STATED GOAL ▸ Return each line of the data that contains the string "resolution". Uppercase and lowercase letters count as different.

begin

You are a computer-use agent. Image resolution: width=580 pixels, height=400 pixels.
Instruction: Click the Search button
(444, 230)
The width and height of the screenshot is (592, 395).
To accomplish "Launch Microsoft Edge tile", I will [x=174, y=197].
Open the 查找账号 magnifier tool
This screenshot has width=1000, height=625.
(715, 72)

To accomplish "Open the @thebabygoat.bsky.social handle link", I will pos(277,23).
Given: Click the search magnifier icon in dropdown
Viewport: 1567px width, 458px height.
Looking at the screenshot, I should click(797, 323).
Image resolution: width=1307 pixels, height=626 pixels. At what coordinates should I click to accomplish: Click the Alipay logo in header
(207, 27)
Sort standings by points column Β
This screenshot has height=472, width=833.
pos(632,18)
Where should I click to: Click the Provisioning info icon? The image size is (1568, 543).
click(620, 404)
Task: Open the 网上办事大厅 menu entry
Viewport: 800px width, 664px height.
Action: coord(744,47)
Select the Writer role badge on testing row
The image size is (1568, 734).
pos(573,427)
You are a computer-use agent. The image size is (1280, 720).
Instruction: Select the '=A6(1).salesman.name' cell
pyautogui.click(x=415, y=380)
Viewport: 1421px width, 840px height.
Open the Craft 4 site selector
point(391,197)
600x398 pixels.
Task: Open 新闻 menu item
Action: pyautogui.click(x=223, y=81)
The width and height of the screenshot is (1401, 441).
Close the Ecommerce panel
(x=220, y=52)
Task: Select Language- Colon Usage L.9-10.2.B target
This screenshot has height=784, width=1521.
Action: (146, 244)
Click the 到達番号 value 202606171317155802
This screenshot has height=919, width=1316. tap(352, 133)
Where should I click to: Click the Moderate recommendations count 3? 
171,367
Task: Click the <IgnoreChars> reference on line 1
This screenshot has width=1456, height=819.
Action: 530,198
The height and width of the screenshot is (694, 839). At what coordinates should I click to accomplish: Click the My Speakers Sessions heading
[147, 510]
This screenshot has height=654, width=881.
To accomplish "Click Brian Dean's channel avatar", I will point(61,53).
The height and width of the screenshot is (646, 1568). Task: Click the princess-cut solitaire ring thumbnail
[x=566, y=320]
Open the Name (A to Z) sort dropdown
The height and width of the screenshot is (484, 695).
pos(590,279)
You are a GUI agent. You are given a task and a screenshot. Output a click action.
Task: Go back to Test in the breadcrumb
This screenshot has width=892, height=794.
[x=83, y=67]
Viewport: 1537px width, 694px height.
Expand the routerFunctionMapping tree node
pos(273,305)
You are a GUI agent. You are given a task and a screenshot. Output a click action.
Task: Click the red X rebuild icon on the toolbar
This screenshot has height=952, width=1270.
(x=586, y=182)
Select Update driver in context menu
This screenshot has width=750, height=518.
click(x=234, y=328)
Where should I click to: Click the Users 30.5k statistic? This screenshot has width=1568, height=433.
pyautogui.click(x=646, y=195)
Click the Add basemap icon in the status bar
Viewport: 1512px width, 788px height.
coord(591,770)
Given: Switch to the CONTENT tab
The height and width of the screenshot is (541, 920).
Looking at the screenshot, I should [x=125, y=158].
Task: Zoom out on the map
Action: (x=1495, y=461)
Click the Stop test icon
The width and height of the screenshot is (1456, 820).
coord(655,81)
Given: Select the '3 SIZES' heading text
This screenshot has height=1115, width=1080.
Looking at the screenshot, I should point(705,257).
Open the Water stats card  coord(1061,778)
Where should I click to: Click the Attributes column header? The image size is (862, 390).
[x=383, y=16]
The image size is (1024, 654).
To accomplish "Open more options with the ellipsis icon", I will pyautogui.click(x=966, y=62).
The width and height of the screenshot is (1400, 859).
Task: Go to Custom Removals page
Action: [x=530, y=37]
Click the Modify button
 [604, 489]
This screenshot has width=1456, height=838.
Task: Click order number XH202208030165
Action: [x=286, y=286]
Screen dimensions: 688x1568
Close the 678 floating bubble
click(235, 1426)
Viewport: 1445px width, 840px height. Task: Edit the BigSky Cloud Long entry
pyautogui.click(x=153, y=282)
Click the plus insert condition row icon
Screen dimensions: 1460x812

end

WRITTEN REPLY ▸
You are a computer-use agent. Image resolution: width=580 pixels, height=400 pixels.
Image resolution: width=1307 pixels, height=626 pixels. At what coordinates should I click to accomplish: Click the Alipay logo in header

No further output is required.